**Work to complete:** Reproduce the items below with every instance of "icon" swapped for "symbol" and all other text left unchanged, and omit the pictures.

**Records for this task:**

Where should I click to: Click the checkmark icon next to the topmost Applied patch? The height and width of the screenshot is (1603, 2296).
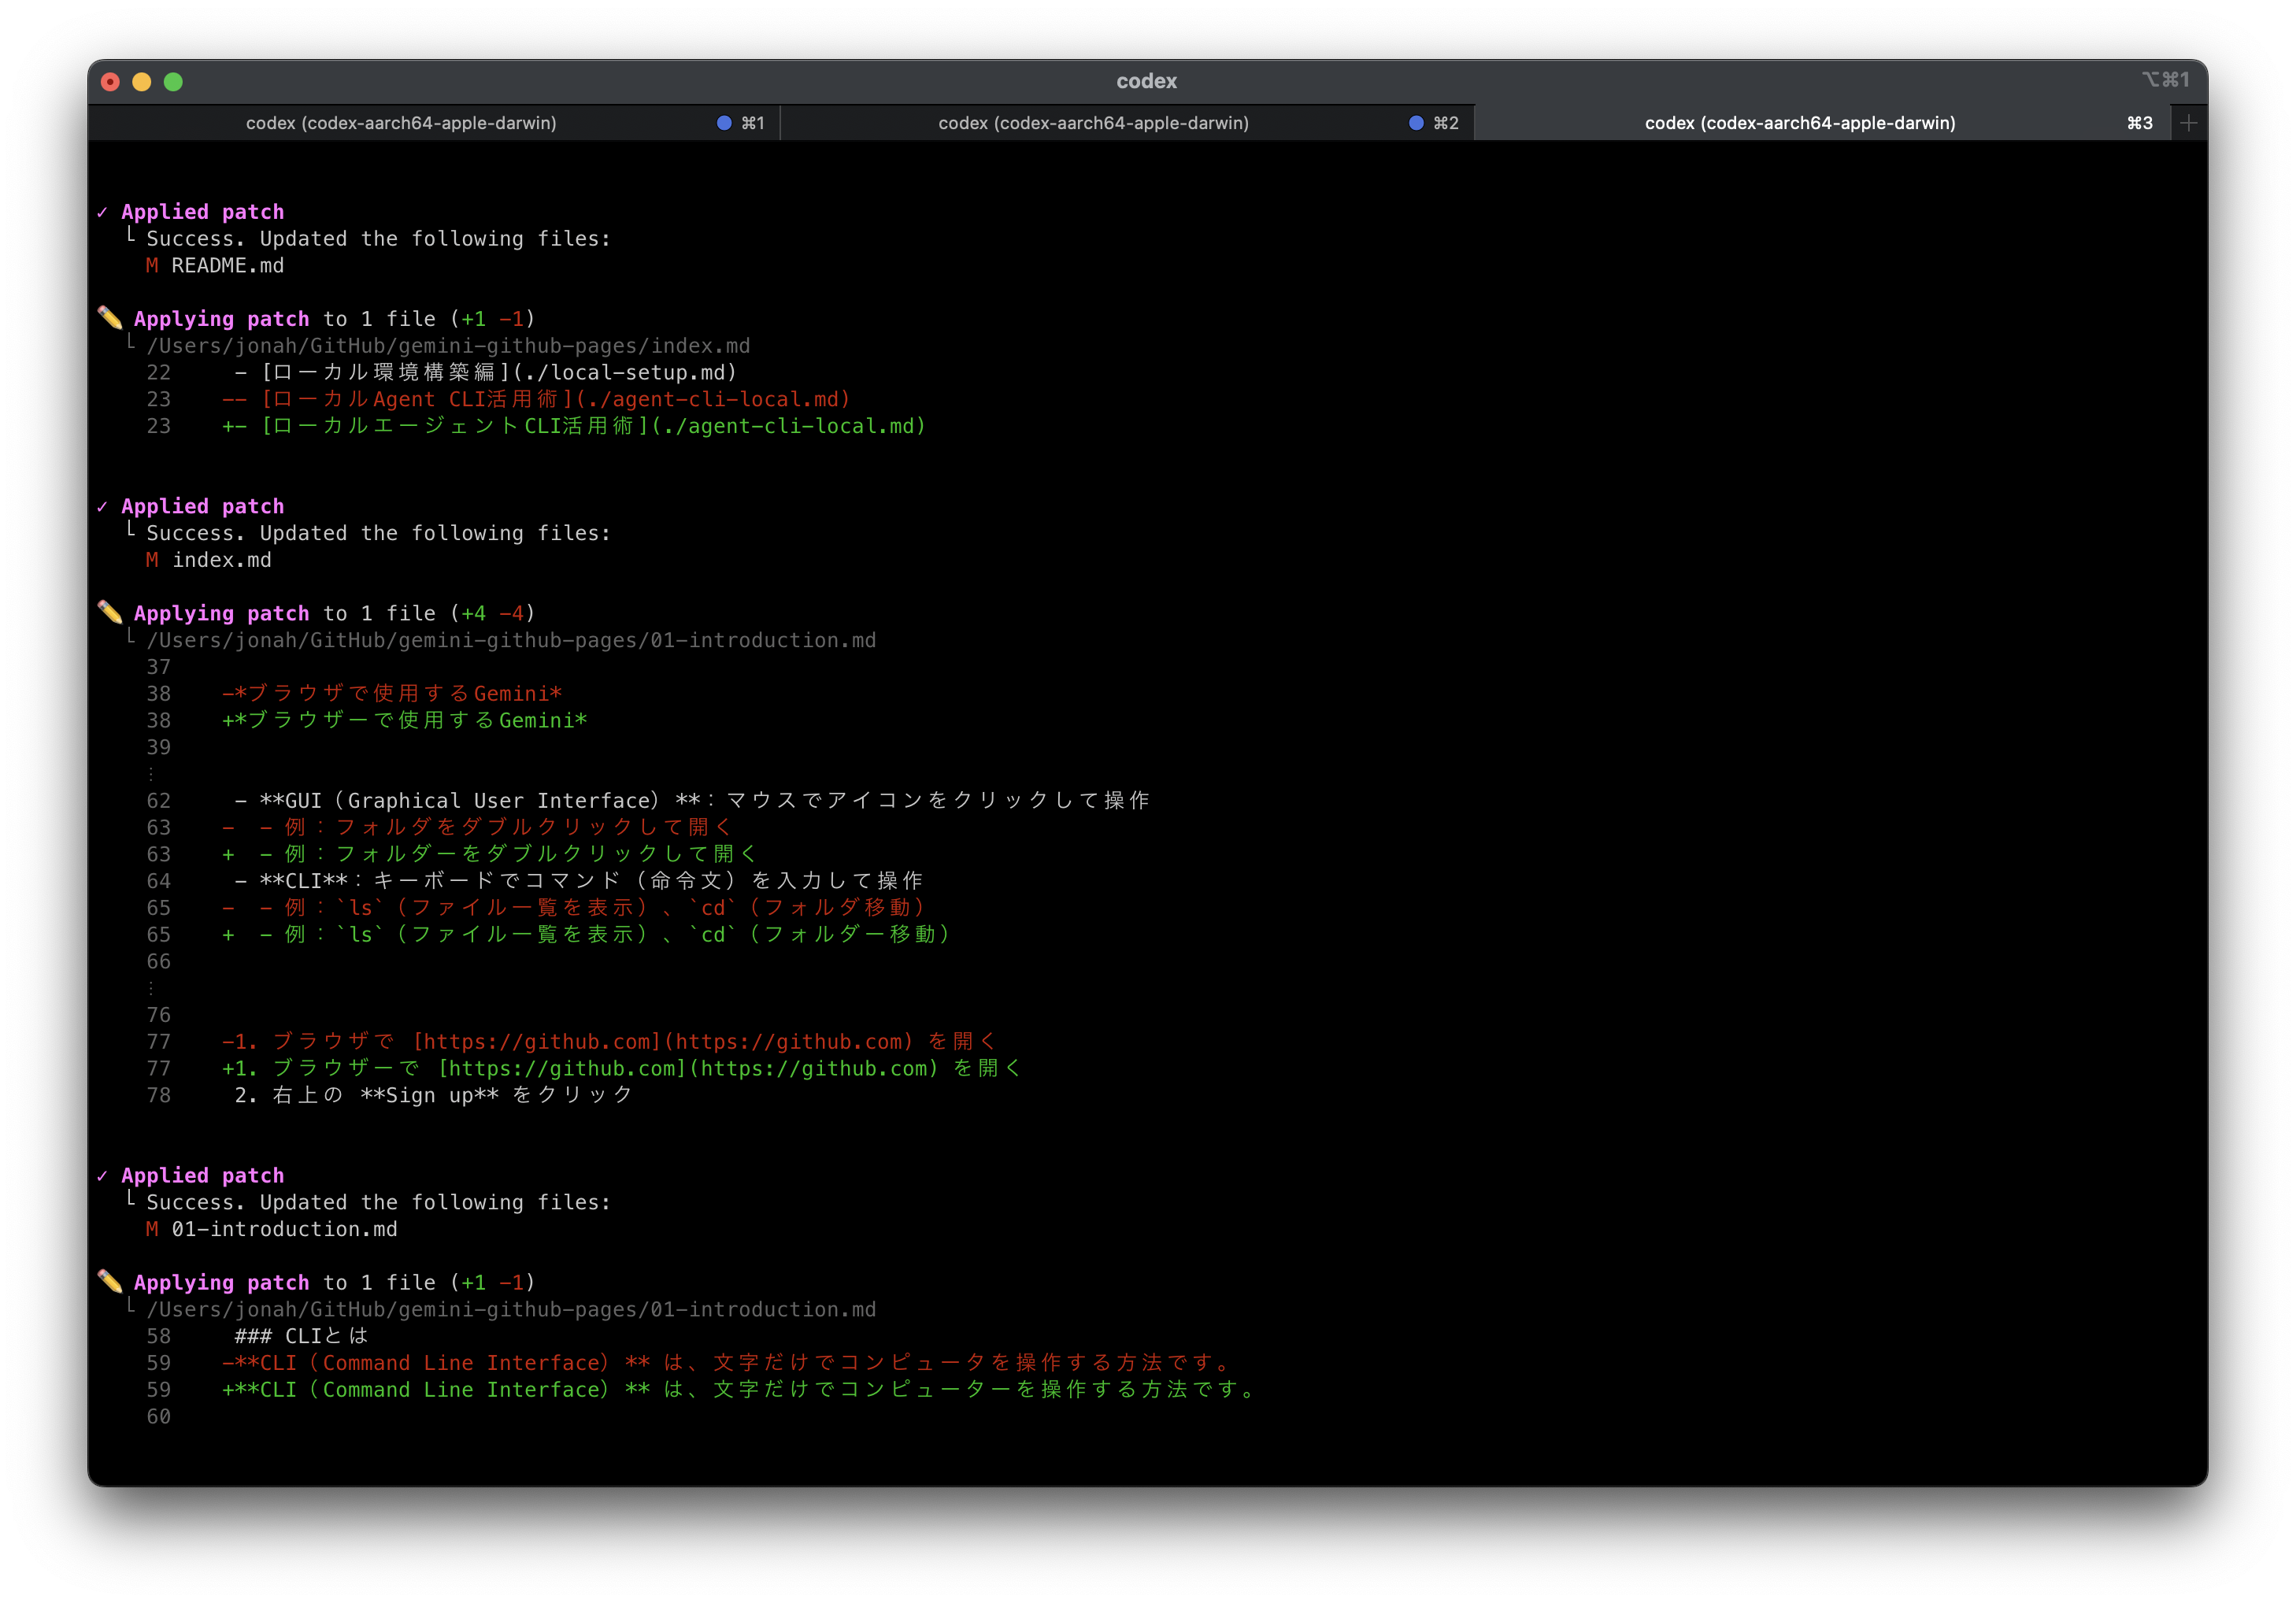tap(103, 212)
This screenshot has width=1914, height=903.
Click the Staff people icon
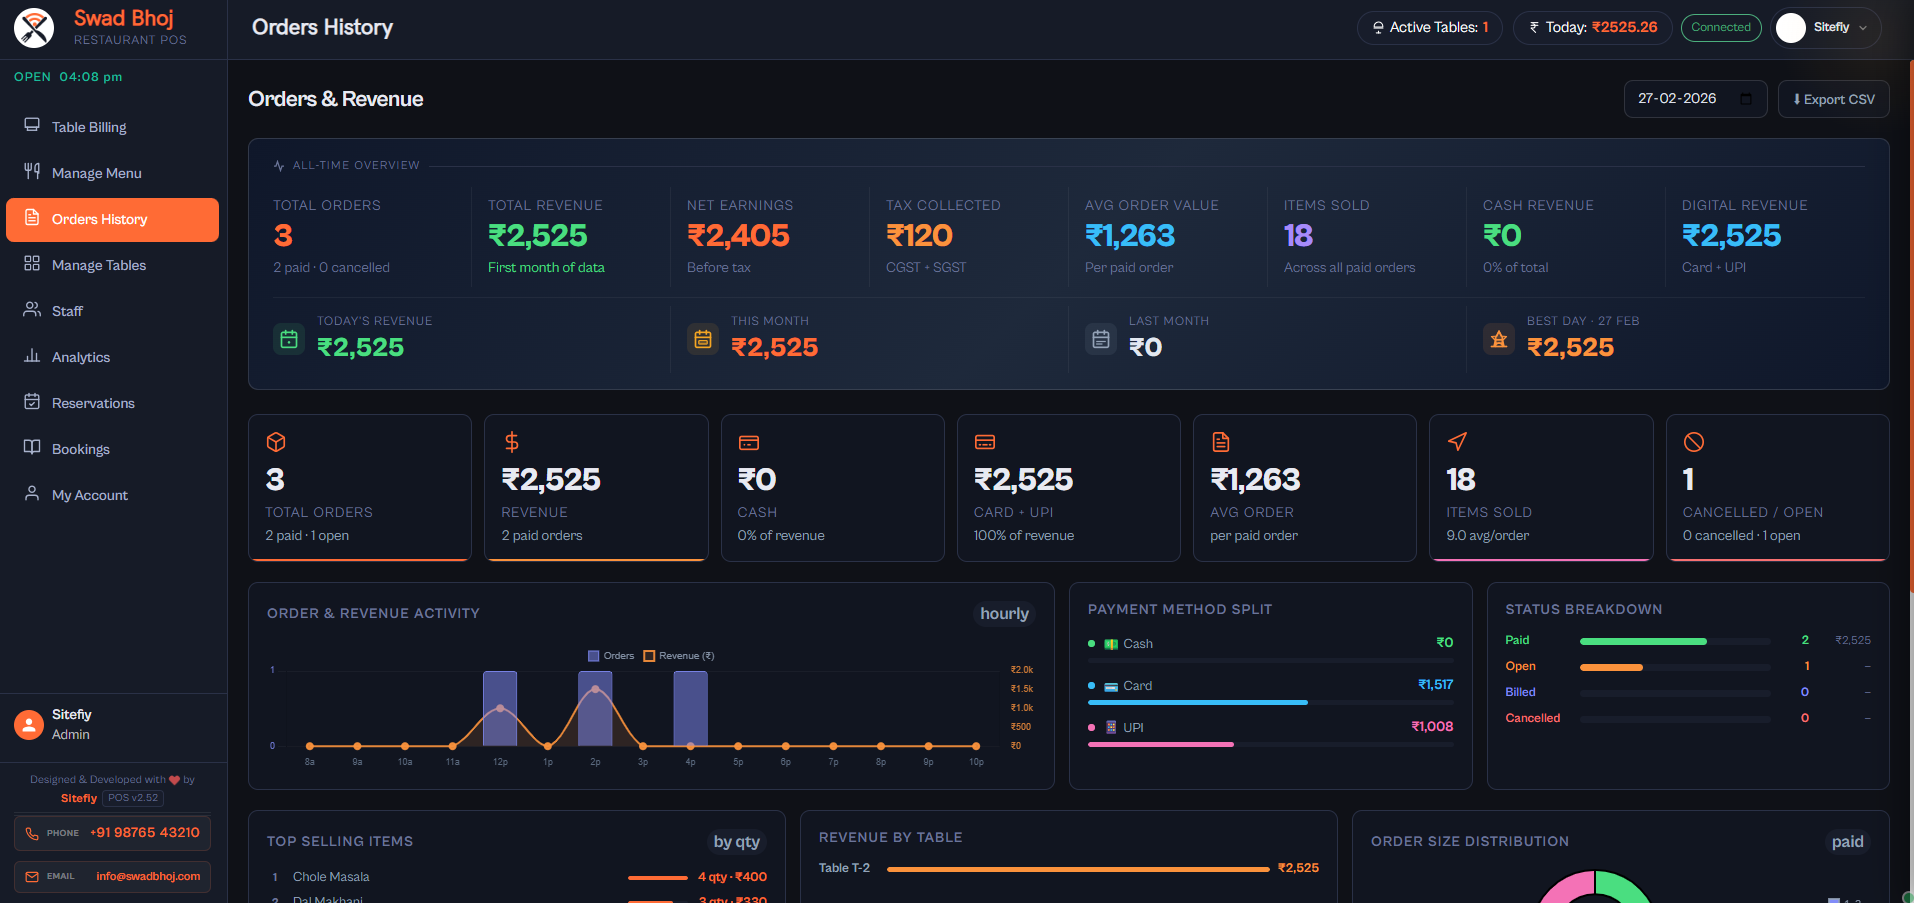click(32, 310)
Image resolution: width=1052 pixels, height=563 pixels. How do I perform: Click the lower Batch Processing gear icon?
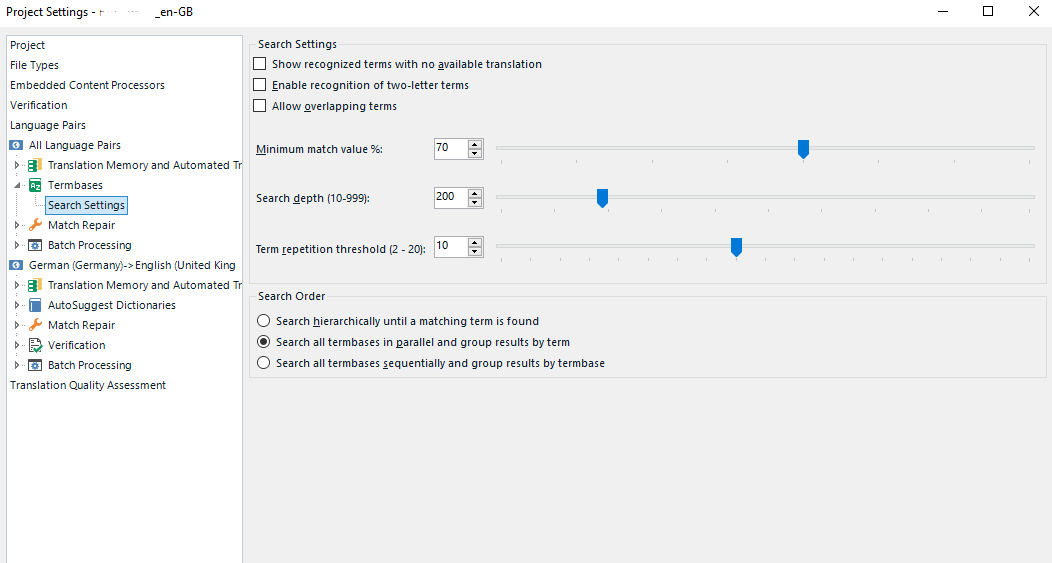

**Answer to the exercise:**
Where should I click to: Click the checkmark symbol next to the topmost Applied patch? The height and width of the screenshot is (1603, 2296).
tap(103, 212)
This screenshot has width=1914, height=903.
Click the Staff people symbol
click(32, 310)
Image resolution: width=1052 pixels, height=563 pixels. How do I perform: Click the lower Batch Processing gear symbol?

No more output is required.